Reaction From Mexican Residents
What further complicates matters with Mexico’s new policy to increase the tariff on white corn by 50 percent is that parts of the country are presently undergoing a drought, making it difficult for white corn production to happen domestically.“Mexico is already experiencing the negative effects of lack of water. In recent years, the central and northern regions of the country have experienced water shortages due to increased droughts,” stated the Mexican Institute for Competitiveness (IMCO) think tank in a report. According to data from the World Bank, the average annual availability per capita in the country went from 10,000 cubic meters (m 3 ) in 1960 to 4,000 in 2012. It is estimated that by 2030, this availability in Mexico will drop below 3,000 m 3 per inhabitant per year.”
The combination of an increase in droughts and an increase in the tariff for white corn has some Mexican residents frightened the price of a common staples like the tortilla will dramatically increase.
“Prices for tortillas have already risen to 20 pesos from before COVID,” Pablo Gutierrez, who runs a taco stand in Guadalajara, Mexico, told The Epoch Times. “If it doubles to 40 pesos [the equivalent of nearly $2], I'll be out of business.”
Gutierrez’s taco stand, which is in the colony of Chapultepec, usually sees lines stretching down the avenue, especially at night.
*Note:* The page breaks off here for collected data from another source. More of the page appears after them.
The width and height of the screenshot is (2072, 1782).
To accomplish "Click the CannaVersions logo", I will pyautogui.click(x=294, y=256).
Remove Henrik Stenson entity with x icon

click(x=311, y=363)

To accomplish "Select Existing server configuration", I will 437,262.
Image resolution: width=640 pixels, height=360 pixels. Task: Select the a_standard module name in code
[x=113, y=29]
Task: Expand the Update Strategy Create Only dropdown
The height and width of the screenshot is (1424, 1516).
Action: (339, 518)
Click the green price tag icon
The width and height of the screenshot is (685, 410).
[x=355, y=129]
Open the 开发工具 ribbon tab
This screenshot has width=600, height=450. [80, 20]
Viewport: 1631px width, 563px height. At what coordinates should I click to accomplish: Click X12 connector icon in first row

“If I raise my prices, the people won’t come as much,” he said.
The price for several other common staples, like tomatoes, have also gone up.
“This is a mockery,” Tavy Gujarro, also of Guadalajara, told The Epoch Times.”The tortilla is a fundamental part of Mexican food, and low-income people are the ones who will be most affected.”
Gujarro and his family rely on the basic staple as the average monthly salary is close to only $1,600 a month, though many make much less.
“I have two jobs, and I make 1,000 pesos [$58] a week,” Gujarro said; he works as a waiter and as a construction worker.
Last week, Lopez Obrador said the United States “might take us to a [USMCA] panel,” but said he was unwilling to change his position on the use of GM corn for human consumption because he believed it was a matter of “public health.”
“We have the proof,” he told reporters at a press conference.